Por outro lado, em caso de suspeição, a lei dá ao órgão ou agente
administrativo o direito de pedir escusa de
intervenção naquele procedimento, assim como dá aos particulares interessados
no procedimento o direito de oporem suspeição
ao órgão normalmente competente, pedindo a sua substituição.
Por fim, quanto às respetivas sanções que a lei impõe para o
desrespeito das normas vigentes sobre garantias da imparcialidade, por um lado,
todos os atos administrativos e contratos da Administração Pública em que
intervenha um órgão ou agente impedido de intervir, ou em relação ao qual tenha
sido declarada suspeição, serão anuláveis (art.
76.º/1 CPA), sendo assim, atos ilegais feridos de uma anulabilidade. Por
outro lado, todo o órgão ou agente administrativo que não comunique a quem de
direito uma situação de impedimento em que se encontre comete falta disciplinar grave (art. 76./1 CPA).
b)
Vertente Positiva
A imparcialidade aparece como
significando o dever de ponderar
todos os interesses públicos secundários e os interesses privados legítimos, equacionáveis
para o efeito de certa decisão, antes da sua adoção. Neste segundo plano, devem
considerar-se parciais os atos ou comportamentos que manifestamente não resultem
de uma exaustiva ponderação dos interesses juridicamente protegidos.

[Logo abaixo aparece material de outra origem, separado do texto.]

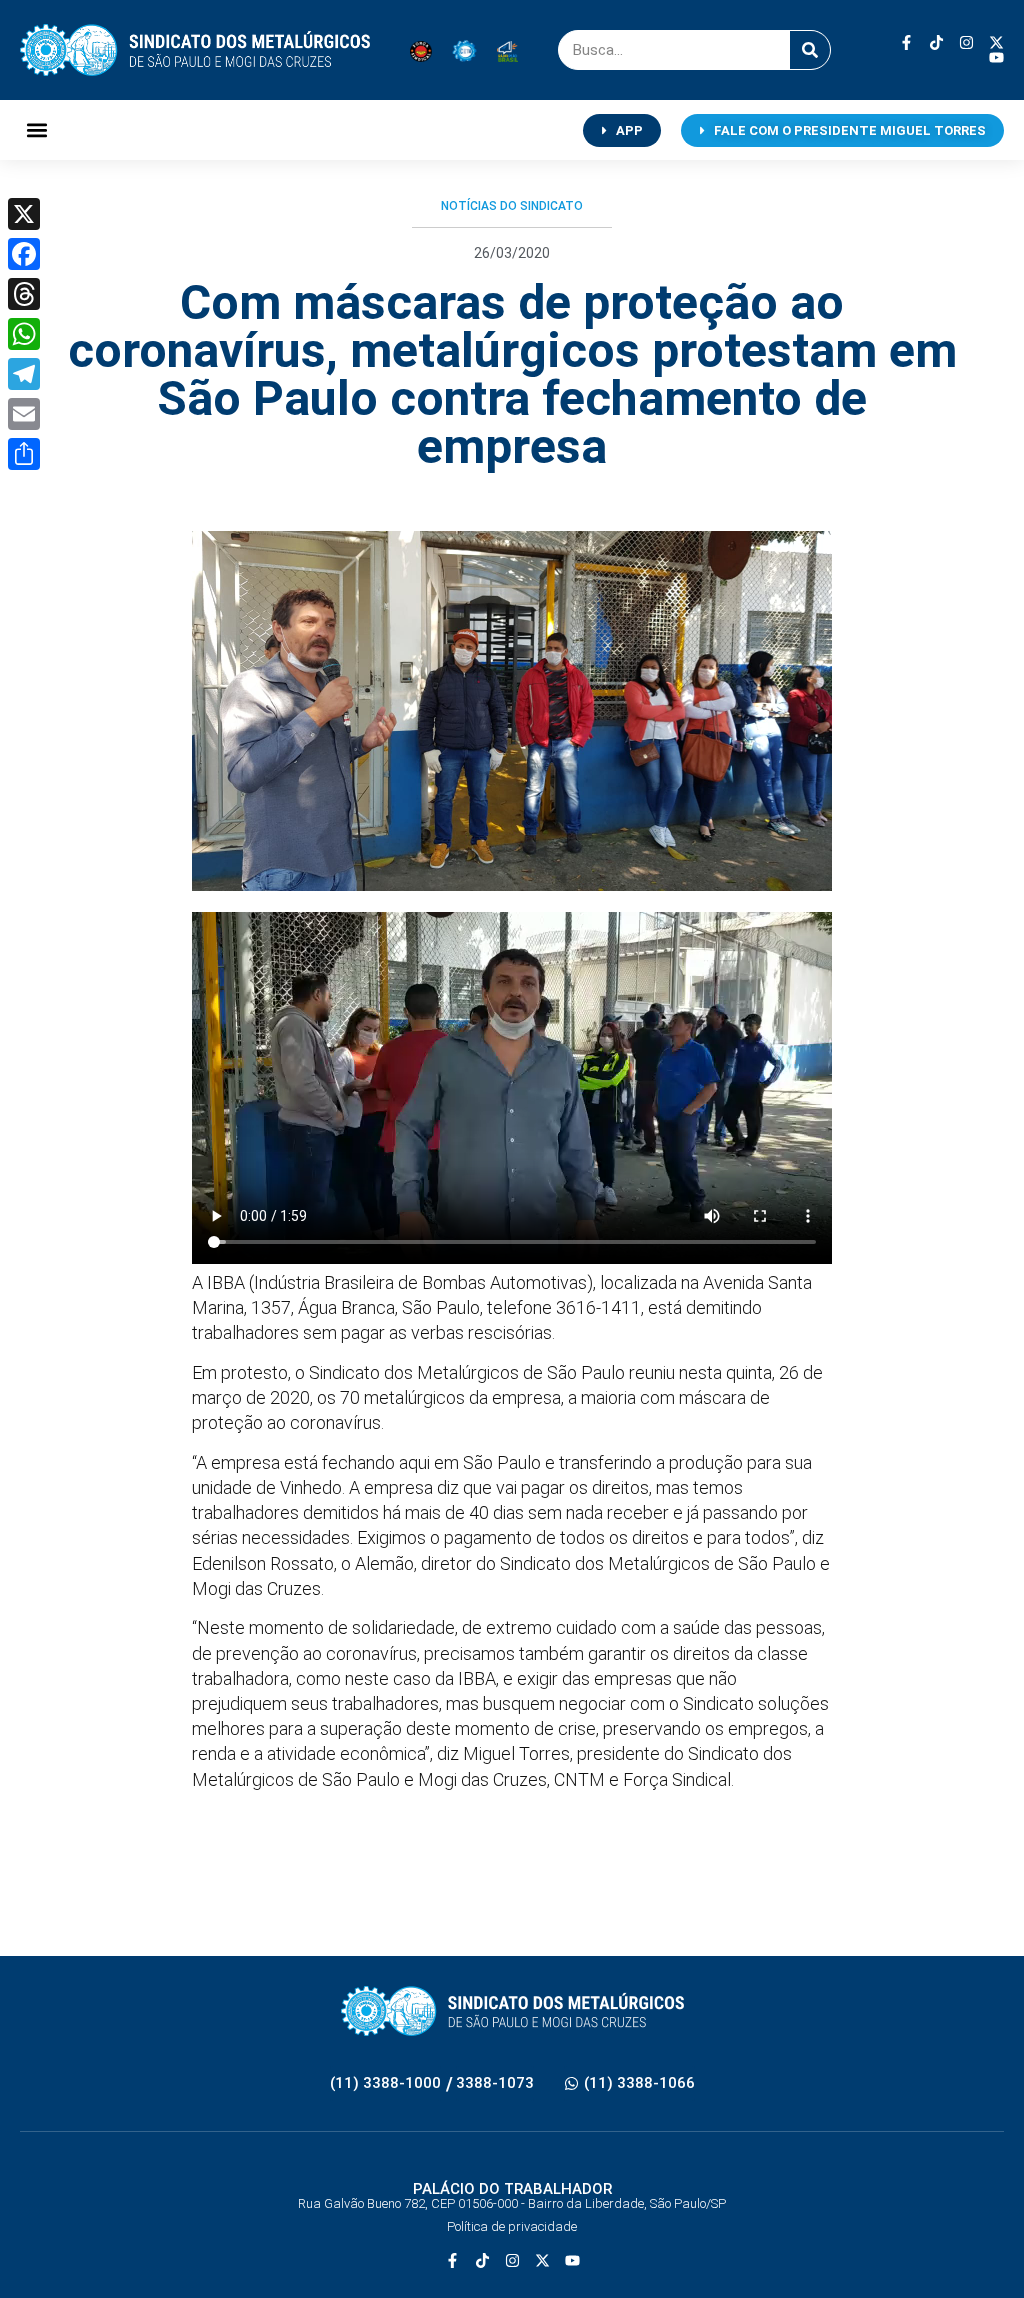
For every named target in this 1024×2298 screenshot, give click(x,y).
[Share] (24, 454)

A ausência de ponderação dos
diferentes interesses em jogo é, por, o vício em que o principio da
imparcialidade aparece a suportar, ao lado dos restantes princípios jurídicos,
a injunção de racionalidade decisória, caraterizando-se, justamente, “por reflectir
a decisão que não é sustentada numa ponderação. A ausência de ponderação é,
portanto, um vicio da decisão que traduz a realização de um processo de decisão
aleatório, no qual não são ponderados os interesses” em jogo.
Por
fim, quanto à relação entre a noção de imparcialidade e de justiça, de acordo
com o Prof. Diogo Freitas de Amaral, o princípio da imparcialidade não será uma
mera aplicação da ideia de justiça, na medida que, um órgão da Administração
pode violar as garantias da imparcialidade, intervindo num procedimento em que
a lei o proíbe de intervir e, no entanto, tomar uma decisão em si mesma justa e
imparcial; no entanto, a situação contrária será igualmente verdadeira pois,
pode um órgão em relação ao qual não há motivo para suspeitar da sua
imparcialidade praticar um ato afectado de parcialidade. Sendo assim, o
princípio da imparcialidade não pode ser tido como corolário do princípio da
justiça, mas antes como aplicação de uma ideia diferente, que é a protecção da confiança dos cidadãos na
seriedade e honestidade da Administração Pública do seu país.
Assim
sendo, a lei pretende que os cidadãos possam ter sempre confiança na capacidade
de a Administração tomar decisões justas. Ou seja, o que se pretende com o
princípio da imparcialidade, não é em primeira linha a obtenção de decisões
administrativas justas, mas sim, que não haja razões para suspeitar, à partida,
da imparcialidade dos órgãos competentes que vão tomar a decisão (art. 266.º/2 CRP).
Bibliografia:
AMARAL, Diogo Freitas do, “Curso de Direito
Administrativo”, volume II, Almedina, 2016, pp. 121 e segs.